— WHAT YOU NEED TO DO —
Using the entries below, write out the line with "You are a computer-use", the line with "Instruction: Switch to the Store tab", and every line in between, exactly as each is written.

— EXTRACTED MATERIAL —

---

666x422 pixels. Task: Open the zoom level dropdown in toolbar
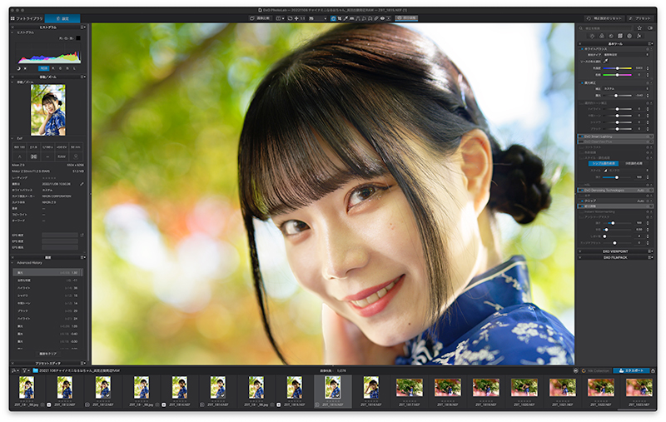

---

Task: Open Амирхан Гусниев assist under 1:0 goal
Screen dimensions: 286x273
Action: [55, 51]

---

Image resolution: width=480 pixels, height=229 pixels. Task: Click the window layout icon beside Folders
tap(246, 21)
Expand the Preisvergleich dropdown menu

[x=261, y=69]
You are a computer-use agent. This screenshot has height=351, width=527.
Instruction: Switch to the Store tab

---

— WRITTEN ANSWER —
You are a computer-use agent. This screenshot has height=351, width=527.
Instruction: Switch to the Store tab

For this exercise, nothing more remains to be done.